╭─ GIVEN INFORMATION
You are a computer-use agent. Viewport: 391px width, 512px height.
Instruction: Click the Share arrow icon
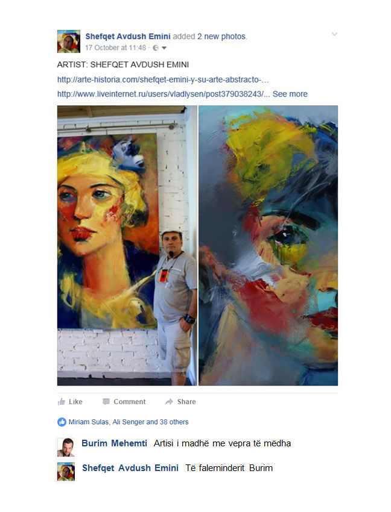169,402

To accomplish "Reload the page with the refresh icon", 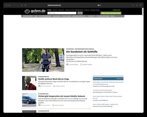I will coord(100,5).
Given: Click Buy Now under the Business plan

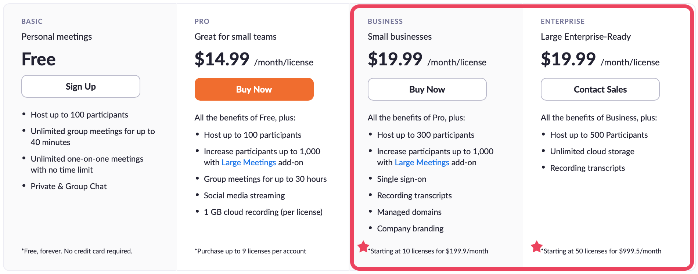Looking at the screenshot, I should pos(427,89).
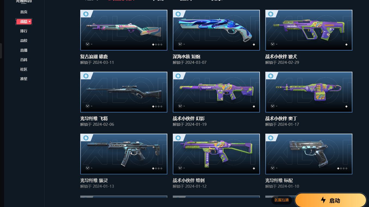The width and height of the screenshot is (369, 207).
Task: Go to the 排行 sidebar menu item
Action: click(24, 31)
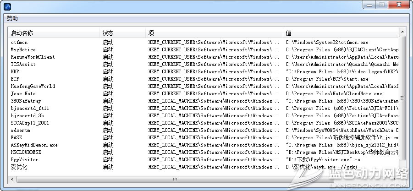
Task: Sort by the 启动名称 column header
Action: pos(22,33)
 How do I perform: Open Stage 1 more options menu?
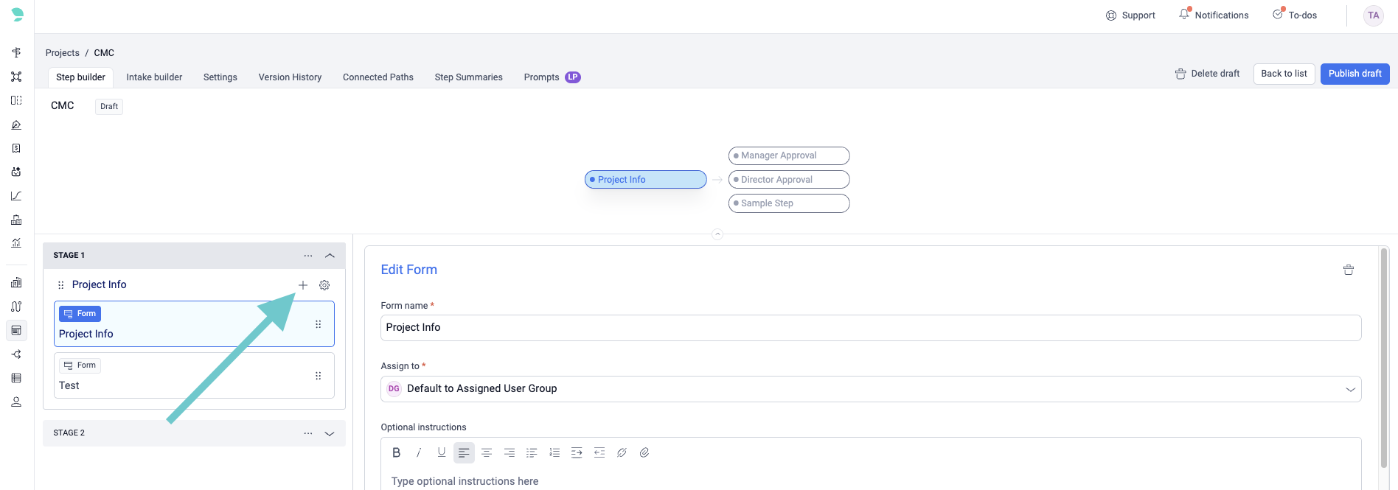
╰─
╭─ GIVEN INFORMATION
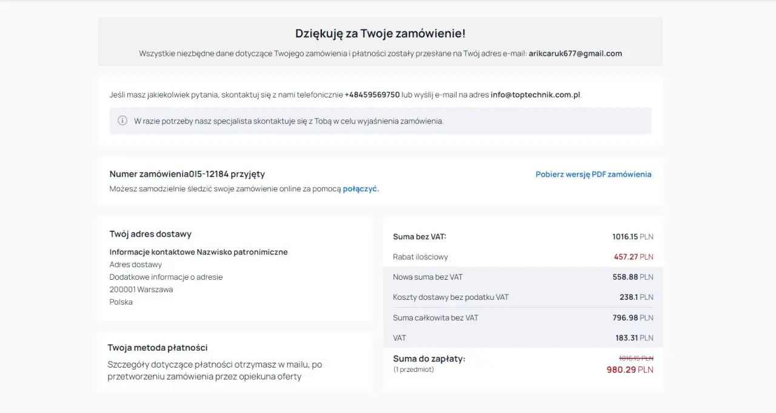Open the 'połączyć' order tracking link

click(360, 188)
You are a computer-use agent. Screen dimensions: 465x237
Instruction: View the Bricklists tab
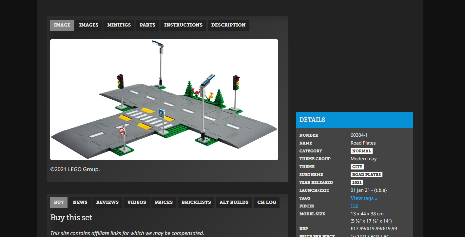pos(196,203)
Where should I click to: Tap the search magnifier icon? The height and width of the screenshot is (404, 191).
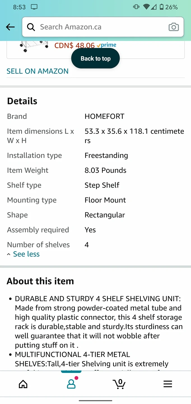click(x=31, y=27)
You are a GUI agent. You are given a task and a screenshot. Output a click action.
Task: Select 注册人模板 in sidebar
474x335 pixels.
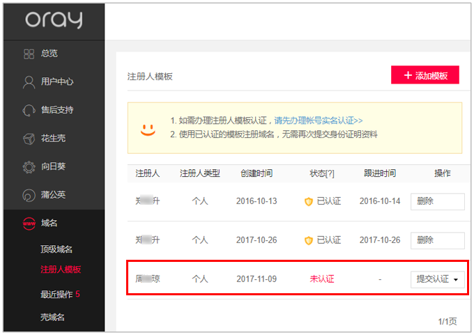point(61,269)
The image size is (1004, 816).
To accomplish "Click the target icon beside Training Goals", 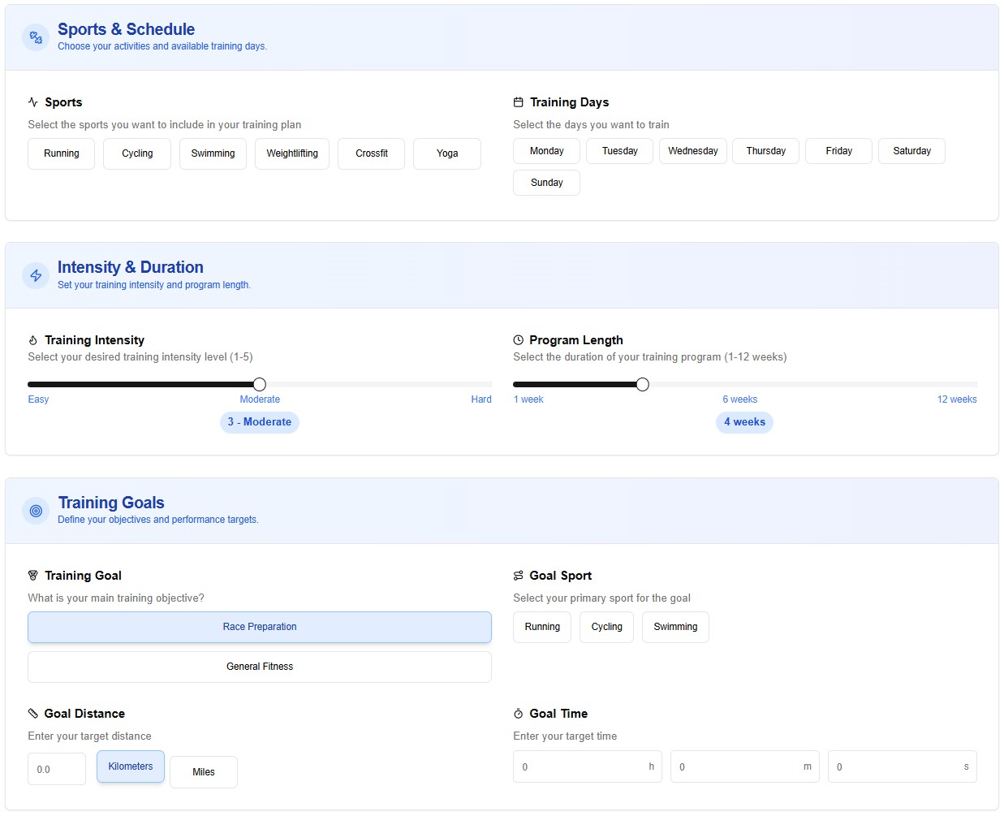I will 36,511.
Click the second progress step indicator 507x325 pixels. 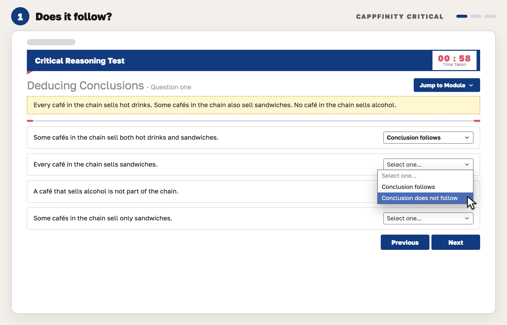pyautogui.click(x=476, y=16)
╰─
THE PROBLEM:
Copy all the lines above that hold the string "computer".

TASK ANSWER:
You are a computer-use agent. Viewport: 391px width, 512px height.
You are a computer-use agent. Screen dimensions: 465x237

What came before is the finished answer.